Investors made a killing in semiconductors last year led by gains from Advanced Micro Devices (AMD) and NVidia (NVDA). Each stock closed 2016 up over 200% on a series of strong quarterly reports and favorable product launches. But with the good comes the bad. Short interest hit new highs in December, making it unlikely that either company puts on a repeat performance.

Investors searching for this year’s star performer may find one in another semiconductor. Applied Materials (AMAT) reached new highs in 2016 and looks to add to its gains with a strong pipeline of new products ready to hit the market.

Unlike AMD or NVidia, short interest for Applied Materials fell in December even though share prices jumped 75% for the year. And it doesn’t appear that the stock has run its course. AMAT kicked off 2017 with an upgrade and price target hike to $40 from Needham & Company. Amongst 22 analysts, the stock touts an average rating of buy and a price target north of $35, reflecting nearly 10% upside from its current price.

Given its strong fundamental support, it won’t be long before AMAT reaches $35 per share. In each quarter of fiscal 2016, revenue and earnings recorded all-time highs on a 23% increase in new order growth. On a non-GAAP, gross margin increased by 300 basis points to 43.2%, operating income jumped 24% to $2.35 billion, and diluted EPS climbed nearly 50%. Applied Materials consistently trumps estimates from Wall Street and the more bullish consensus data of Estimize and will continue to do so, given its propensity to meet strategic and financial goals.
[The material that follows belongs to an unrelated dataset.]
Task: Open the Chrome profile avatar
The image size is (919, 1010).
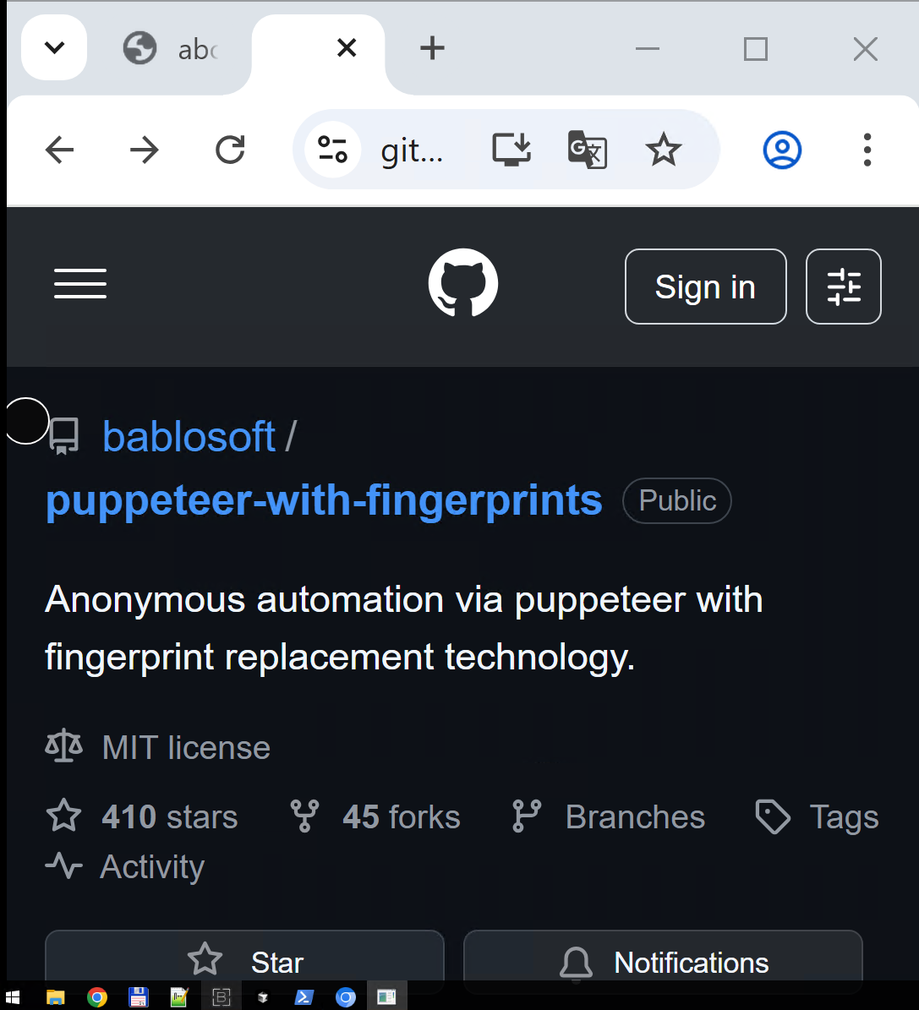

Looking on to 2017, prospects look encouraging as traditional end markets in computing, mobility and consumer electronics grow. The industries that Applied Materials services are growing at a rapid pace, creating an abundance of exciting new opportunity moving forward.

From a technical standpoint, shares are in a precarious position. Trading volume lately has been relatively stagnant when compared to average rates. Low volume often indicates a technical correction back after a prolonged period of bullish activity. Meanwhile, a bearish crossover in the MACD at the end of December led to a 4% decline to start the new year.

But the recent pullback might be short-lived. Apart from the downturn, the stock broke the lower Bollinger Band and is now oversold based on this widely used technical indicator. (See also: Using Technical Indicators To Develop Trading Strategies.)

Applied Materials' robust fundamental prospects created from a growing product pipeline makes it clear that the recent pullback should have very little impact on the stock’s long-term potential.